Canada Elections Department Announces It Refuses To Use Dominion Voting Systems

Canada’s elections management body announced Tuesday that it does not use Dominion Voting Systems election software, a heavily scrutinized voting software that has been the subject of many conspiracy theories surrounding the 2020 U.S. presidential election.

Elections Canada wanted to assure Canadian voters that they should not have the same concerns Americans have regarding election integrity.

“Elections Canada does not use Dominion Voting Systems. We use paper ballots counted by hand in front of scrutineers and have never used voting machines or electronic tabulators to count votes in our 100-year history,” Elections Canada tweeted Monday.

Dominion’s election system is a voting and vote-tabulating software that is used in more than 30 states.
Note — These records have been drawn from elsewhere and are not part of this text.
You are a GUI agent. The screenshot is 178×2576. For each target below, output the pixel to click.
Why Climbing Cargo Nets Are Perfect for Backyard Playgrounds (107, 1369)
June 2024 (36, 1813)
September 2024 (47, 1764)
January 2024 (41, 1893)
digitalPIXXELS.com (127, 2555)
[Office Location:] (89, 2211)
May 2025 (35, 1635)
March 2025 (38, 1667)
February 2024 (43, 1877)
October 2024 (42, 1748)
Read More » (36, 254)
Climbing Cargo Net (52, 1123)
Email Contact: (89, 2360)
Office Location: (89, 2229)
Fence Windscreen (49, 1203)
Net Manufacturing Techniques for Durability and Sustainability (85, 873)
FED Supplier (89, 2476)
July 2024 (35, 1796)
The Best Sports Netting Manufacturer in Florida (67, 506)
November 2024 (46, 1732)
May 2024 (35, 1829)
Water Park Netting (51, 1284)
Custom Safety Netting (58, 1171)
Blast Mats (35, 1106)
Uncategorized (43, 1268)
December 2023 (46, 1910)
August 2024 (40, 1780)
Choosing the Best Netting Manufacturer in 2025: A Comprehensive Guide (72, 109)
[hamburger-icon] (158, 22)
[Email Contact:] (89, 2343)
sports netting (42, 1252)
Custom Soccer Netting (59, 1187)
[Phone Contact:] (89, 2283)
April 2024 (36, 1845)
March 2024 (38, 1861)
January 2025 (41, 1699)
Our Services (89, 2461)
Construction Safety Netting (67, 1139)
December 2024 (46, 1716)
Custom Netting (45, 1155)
There have been claims that the software glitched during the election, causing votes for President Donald Trump to switch to votes for former Vice President Joe Biden.

“Dominion Voting Systems categorically denies false assertions about vote-switching issues with our voting systems,” the Dominion Voting website says.
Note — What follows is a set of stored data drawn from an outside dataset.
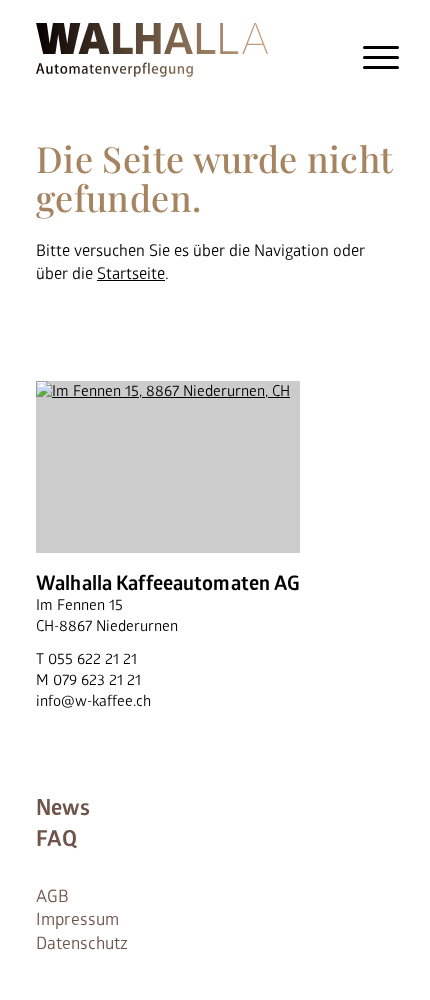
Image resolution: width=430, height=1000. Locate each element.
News (63, 808)
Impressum (77, 919)
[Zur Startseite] (152, 47)
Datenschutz (82, 943)
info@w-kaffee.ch (93, 701)
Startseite (131, 274)
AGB (52, 896)
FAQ (56, 839)
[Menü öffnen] (382, 57)
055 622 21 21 (92, 659)
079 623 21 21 (97, 680)
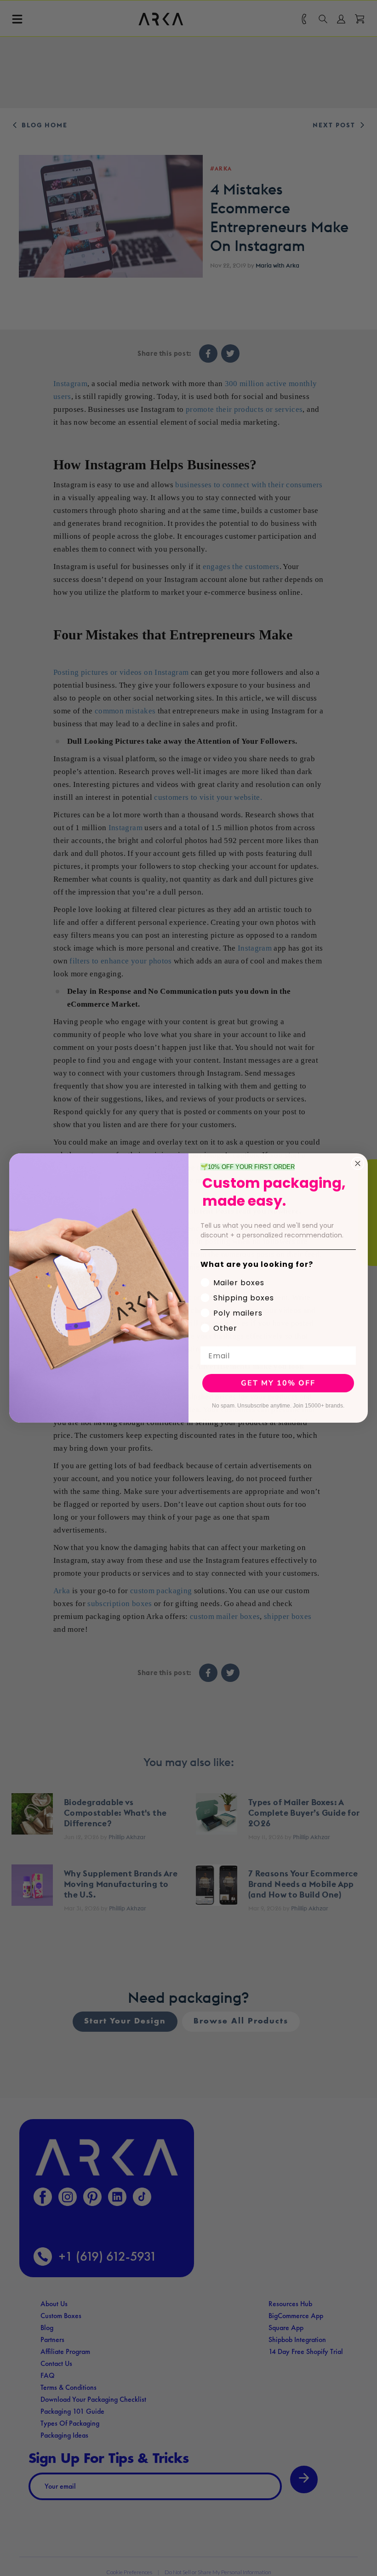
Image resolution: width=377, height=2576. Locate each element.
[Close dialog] (357, 1163)
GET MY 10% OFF (278, 1383)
Elections Canada swiftly denied that the announcement was intended to create further suspicion about United States election results.

But some Americans are now considering Canada’s paper ballot system to be a safer method for federal elections, and believe America should follow suit.
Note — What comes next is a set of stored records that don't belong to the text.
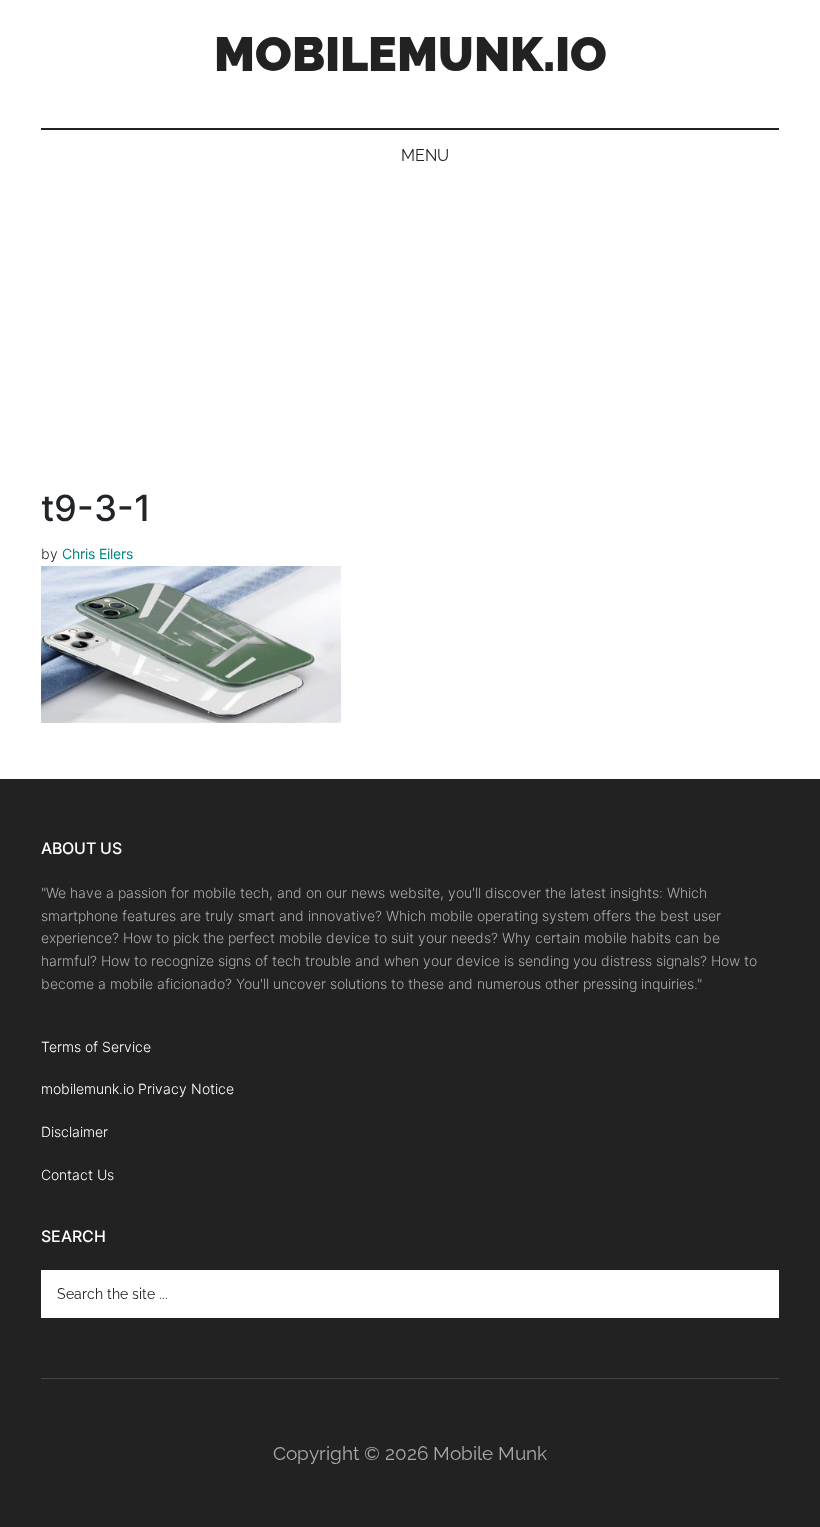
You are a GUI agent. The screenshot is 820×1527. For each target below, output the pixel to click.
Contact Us (77, 1174)
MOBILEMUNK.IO (410, 54)
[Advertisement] (410, 332)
President Donald Trump retweeted Elections Canada’s statement Tuesday amid campaign legal battles in several battleground states.

“THIS SAYS IT ALL!” Trump wrote.

Reason’s Eric Boehm has criticized the narrative about Dominion Voting Systems, saying that all evidence of fraud with the software can be easily debunked.

“In Michigan, for example, mistakes that election officials said were “human error” led to some results changing as those slips were identified and fixed. A viral tweet that showed Biden suddenly gaining 138,000 votes in Michigan while Trump gained none was the result of a glitch in the reporting system, not the result of vote counting issues. The numbers were quickly corrected,” Boehm writes.

Whether human error or a software glitch, the United States clearly needs to work on improving its election system and should certainly consider Canada’s old-fashioned method of counting paper ballots by hand.